How database indexes work

A database index is a data structure that improves the speed of data retrieval operations on a database table. It does this by allowing the database software to quickly find and retrieve the required data from the table based on the values stored in the index.

One way to visualize how a database index works is to imagine a book with an index at the back. The index lists all of the important topics that are discussed in the book, along with the page numbers where each topic can be found. If you want to find information on a particular topic, you can simply look it up in the index, which will tell you the page number where that information is located. This allows you to quickly find the information you’re looking for without having to search through the entire book.

In a similar way, a database index works by creating a separate data structure that contains a copy of the values from one or more columns in a database table. These values are then organized in a way that allows the database software to quickly search for and retrieve the required data.

For example, let’s say we have a database table that contains a list of employees and their salary information, as shown below:

Employee ID  | Name   | Salary
-------------|--------|--------
1            | John   | $50,000
2            | Mary   | $60,000
3            | Jane   | $70,000
4            | Robert | $80,000
5            | Susan  | $90,000

To improve the performance of searches on this table, we could create an index on the Salary column. The index would contain a copy of the Salary values from each row in the table, organized in a specific way to allow for fast searching.

One way to organize the index would be to use a B-tree structure, as shown below:

          [$80,000]
          /        \
 [$50,000]           [$90,000]
         \           /
         [$60,000] [$70,000]

When searching for a particular value in a B-tree index, we start at the root node and compare the value being searched for to the value in the root node. If the value being searched for is less than the value in the root node, we continue the search in the left subtree; if it is greater, we continue the search in the right subtree. This process continues until the value being searched for is found, or until there are no more nodes to search, in which case the value is not in the table.

In above example, the index has been organized into a hierarchical tree structure, with each node in the tree representing a group of values. The top node in the tree, known as the root node, contains the value $80,000. The root node has two children: a left subtree containing the value $50,000, and a right subtree containing the value $90,000.

The left subtree, in turn, has two children: a leaf node containing the value $60,000, and an empty right subtree. The right subtree, on the other hand, has a single leaf node containing the value $70,000.

To search for a particular salary value in the index, we would start at the root node and compare the value being searched for to the value in the root node. If the value being searched for is less than the value in the root node, we would continue the search in the left subtree; if it is greater, we would continue the search in the right subtree. This process would continue until the value being searched for is found, or until there are no more nodes to search, in which case the value is not in the table.

For example, if we are searching for the salary of $60,000. We start at the root node, which contains the value $80,000. Since $60,000 is less than $80,000, we continue the search in the left subtree.

In the left subtree, we find the node containing the value $50,000. Since $60,000 is greater than $50,000, we continue the search in the right subtree. In the right subtree, we find the leaf node containing the value $60,000, which is the value we were searching for. At this point, the search is complete and we have found the value we were looking for.

In this example, the B-tree index allowed us to quickly and efficiently find the value we were searching for without having to search through the entire table. This is the key advantage of using a B-tree index - it allows for fast searches, even on large tables with millions of rows.

In addition to improving the speed of data retrieval operations, database indexes can also help to reduce the amount of disk space required to store a database table. This is because the index itself is typically stored in a separate area of disk storage, rather than being stored with the data in the table.

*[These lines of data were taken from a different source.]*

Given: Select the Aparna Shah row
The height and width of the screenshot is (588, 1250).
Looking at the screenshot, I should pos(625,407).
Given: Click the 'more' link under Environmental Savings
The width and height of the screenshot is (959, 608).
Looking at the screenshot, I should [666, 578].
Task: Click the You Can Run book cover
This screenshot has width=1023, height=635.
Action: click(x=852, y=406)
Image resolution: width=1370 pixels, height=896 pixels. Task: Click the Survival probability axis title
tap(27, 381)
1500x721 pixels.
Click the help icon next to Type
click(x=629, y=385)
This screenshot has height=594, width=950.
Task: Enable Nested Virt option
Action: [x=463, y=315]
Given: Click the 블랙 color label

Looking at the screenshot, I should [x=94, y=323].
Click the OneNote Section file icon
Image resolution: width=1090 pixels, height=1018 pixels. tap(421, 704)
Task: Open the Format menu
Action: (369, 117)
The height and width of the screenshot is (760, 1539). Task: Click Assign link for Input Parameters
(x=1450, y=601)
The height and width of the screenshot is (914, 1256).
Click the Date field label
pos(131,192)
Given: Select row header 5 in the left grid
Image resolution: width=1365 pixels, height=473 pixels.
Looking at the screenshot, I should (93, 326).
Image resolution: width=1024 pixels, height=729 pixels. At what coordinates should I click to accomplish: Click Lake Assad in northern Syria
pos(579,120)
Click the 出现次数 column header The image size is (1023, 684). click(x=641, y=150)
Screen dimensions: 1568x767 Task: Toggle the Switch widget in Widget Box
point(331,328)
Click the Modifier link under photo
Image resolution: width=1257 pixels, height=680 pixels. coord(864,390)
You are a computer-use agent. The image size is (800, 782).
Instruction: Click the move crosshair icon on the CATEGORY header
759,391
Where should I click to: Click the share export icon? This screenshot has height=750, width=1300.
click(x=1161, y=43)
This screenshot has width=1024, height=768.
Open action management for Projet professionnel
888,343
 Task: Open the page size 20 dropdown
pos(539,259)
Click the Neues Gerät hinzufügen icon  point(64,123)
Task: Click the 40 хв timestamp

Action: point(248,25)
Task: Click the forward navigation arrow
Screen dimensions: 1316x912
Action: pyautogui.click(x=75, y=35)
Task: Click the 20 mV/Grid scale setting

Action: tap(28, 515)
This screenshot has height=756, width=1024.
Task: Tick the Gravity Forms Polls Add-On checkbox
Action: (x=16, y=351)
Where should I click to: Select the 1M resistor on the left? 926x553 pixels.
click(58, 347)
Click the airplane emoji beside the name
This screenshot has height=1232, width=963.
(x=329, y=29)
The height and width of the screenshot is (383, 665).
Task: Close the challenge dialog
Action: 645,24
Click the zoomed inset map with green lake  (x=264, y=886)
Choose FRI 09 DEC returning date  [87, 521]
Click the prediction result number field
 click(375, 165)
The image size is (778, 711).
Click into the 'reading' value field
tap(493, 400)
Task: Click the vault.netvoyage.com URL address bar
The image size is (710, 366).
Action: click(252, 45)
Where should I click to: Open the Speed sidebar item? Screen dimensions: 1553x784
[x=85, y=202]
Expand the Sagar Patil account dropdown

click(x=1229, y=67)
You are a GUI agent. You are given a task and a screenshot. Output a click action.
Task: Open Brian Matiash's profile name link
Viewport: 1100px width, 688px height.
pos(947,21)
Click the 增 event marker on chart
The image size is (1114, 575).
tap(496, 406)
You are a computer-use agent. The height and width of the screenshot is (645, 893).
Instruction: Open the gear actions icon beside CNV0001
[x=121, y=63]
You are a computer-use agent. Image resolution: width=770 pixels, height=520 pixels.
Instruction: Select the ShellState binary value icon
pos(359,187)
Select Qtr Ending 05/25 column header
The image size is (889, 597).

For example, let’s say we have a database table with 100 million rows, and we want to create an index on the Salary column. If we were to store the index along with the data in the table, we would need to allocate additional disk space to store the index. This would increase the overall size of the table, and could potentially lead to disk space being wasted if the index and the data are not perfectly aligned.

On the other hand, if we store the index in a separate area of disk storage, we can avoid this problem. The index can be stored in a compact, efficient data structure that uses less disk space than the original data, and we can still access it quickly and efficiently. This allows us to reduce the amount of disk space required to store the table, while still benefiting from the performance improvements provided by the index.

In summary, database indexes are an important tool for improving the performance and efficiency of data retrieval operations on a database table. By creating an index on one or more columns in a table, we can speed up searches and reduce the amount of disk space required to store the table. Whether you’re working with a small database or a large one, using indexes can help to make your database more efficient and effective.